Oakley has opened its first German store, located in the Europa-Passage shopping center of Hamburg and measuring 120 square meters. Oakley's 6-year-old German subsidiary at Ismaning near Munich, which is also responsible for Austria and Poland, is also taking over the distribution in Switzerland from Sevysa Sport. A new Swiss company, Oakley Schweiz, will take care of customer service and warranties under the management of Patrick Stettler, field sales manager.

At the recent SILMO trade show in Paris, European buyers were able to view many new models of sunglasses for delivery in the 1st quarter of 2007. The company assured investors in a recent conference call about its results for the 3rd quarter that the lingering delivery problems that Oakley still had in Europe last Spring have now been ironed out.
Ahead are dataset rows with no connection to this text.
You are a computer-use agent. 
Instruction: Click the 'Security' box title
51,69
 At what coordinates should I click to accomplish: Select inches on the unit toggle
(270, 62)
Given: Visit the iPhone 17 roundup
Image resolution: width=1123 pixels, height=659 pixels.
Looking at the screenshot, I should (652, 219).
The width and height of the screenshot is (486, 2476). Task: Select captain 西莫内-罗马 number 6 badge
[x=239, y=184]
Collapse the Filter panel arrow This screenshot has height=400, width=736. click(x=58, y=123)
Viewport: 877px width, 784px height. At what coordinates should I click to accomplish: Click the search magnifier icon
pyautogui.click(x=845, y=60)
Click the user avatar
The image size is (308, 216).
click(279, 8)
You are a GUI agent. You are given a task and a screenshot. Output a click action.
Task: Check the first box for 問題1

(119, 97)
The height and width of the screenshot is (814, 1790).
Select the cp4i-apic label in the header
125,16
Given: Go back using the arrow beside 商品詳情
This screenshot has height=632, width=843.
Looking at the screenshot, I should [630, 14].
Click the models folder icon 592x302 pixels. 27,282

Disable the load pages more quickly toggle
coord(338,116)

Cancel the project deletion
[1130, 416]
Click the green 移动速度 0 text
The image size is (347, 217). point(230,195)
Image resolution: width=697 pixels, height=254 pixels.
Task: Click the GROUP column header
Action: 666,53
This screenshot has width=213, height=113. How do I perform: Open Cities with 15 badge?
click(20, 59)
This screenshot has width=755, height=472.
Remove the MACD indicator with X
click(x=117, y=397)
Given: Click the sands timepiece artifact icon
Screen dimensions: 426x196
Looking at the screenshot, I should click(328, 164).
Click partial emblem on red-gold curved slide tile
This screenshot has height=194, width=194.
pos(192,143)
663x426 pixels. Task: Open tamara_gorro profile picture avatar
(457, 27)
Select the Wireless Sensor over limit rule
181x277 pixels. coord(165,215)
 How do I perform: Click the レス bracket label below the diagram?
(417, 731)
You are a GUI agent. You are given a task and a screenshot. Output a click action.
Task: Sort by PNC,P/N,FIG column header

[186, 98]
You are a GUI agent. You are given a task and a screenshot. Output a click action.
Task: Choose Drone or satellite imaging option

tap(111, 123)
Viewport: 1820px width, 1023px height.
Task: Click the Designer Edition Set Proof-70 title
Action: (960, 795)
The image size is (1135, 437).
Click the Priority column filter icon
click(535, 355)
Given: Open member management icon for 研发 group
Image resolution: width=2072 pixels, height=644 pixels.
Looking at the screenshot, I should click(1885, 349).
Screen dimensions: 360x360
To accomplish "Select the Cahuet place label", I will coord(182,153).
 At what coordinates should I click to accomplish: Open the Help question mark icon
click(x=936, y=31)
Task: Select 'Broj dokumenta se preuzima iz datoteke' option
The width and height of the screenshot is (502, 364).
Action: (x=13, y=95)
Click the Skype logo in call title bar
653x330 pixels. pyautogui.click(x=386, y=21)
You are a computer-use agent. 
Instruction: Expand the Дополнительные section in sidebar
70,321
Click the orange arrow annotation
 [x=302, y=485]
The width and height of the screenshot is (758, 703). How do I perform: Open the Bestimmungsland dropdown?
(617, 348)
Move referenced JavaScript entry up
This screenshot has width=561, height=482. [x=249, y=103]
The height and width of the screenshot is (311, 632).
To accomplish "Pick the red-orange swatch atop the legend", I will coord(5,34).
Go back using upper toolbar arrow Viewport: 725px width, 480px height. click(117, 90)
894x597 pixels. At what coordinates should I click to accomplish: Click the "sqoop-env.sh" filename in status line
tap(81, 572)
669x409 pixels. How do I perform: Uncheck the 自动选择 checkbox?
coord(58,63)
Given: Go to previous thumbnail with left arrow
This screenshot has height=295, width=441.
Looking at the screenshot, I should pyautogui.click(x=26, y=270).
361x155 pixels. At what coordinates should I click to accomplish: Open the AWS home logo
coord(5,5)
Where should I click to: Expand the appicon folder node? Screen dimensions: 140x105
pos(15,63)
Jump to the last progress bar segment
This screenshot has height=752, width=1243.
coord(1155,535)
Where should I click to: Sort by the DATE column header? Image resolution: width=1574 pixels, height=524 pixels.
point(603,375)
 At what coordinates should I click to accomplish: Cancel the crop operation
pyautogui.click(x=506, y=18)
The company is investing further in researching consumer habits, and its new concentration on optics continues to pay off, with all its old and new brands showing double-digit growth in the latest quarter. Also, it is expanding the “Oakley Custom Eyewear” program, an online feature that lets U.S. customers pick from seven styles and select the specifics of the eyewear like frame color and lens style.

In the recent quarter the company’s total sales outside of the USA increased by 13.8 percent to $93.5 million, with sales increases in every geographical region. In the Europe, Middle East and Africa (EMEA) area, the turnover in optics rose by “significant” double digits, but was offset by a double-digit decline in sales of apparel, footwear and accessories, whose offering is being restructured. In the Americas, not including the USA, sales were up by double digits in both optics and other categories. There was solid growth for optics in Asia Pacific, while shoes, apparel, and accessories were weaker. Total revenues in the USA rose by 27.9 percent to $116.7 million, thanks in part to the recent acquisition of Oliver Peoples and OSA.

Oakley’s total sales climbed by 21.2 percent to $210.2 million, a record amount for the quarter that was helped by the acquisitions as well as by strong turnover for optics. In fact, optics sales had double-digit organic growth in the quarter, and overall they were up by 25.3 percent to $148.8 million. The organic growth, coupled with incremental sales from OSA and Oliver Peoples, was offset by declines in sales of electronic products, but the company continues to rework its distribution scheme for electronics. Sales of apparel, footwear and accessories were up by 2.4 percent to $46.3 million.

The gross margin on a non-GAAP basis expanded by 50 basis points to 54.0 percent, while on a GAAP basis it sunk by 70 basis points to 53.8 percent. It was favorably impacted by the concentration on optics, the addition of Oliver Peoples and improved manufacturing efficiencies, all of which were partially offset by Oakley getting rid of old products like the Thump 1, and other markdowns and inventory reserves.

The company’s operating income rose by 7.7 percent to $26.1 million. Net income grew to $17, 342,000, as compared to $16,072,000 in the year-ago period. Full-year guidance has been raised from a sales increase of 13 percent to growth of 15-17 percent over 2005’s net sales of $648.1 million (more in EyeWear Intelligence).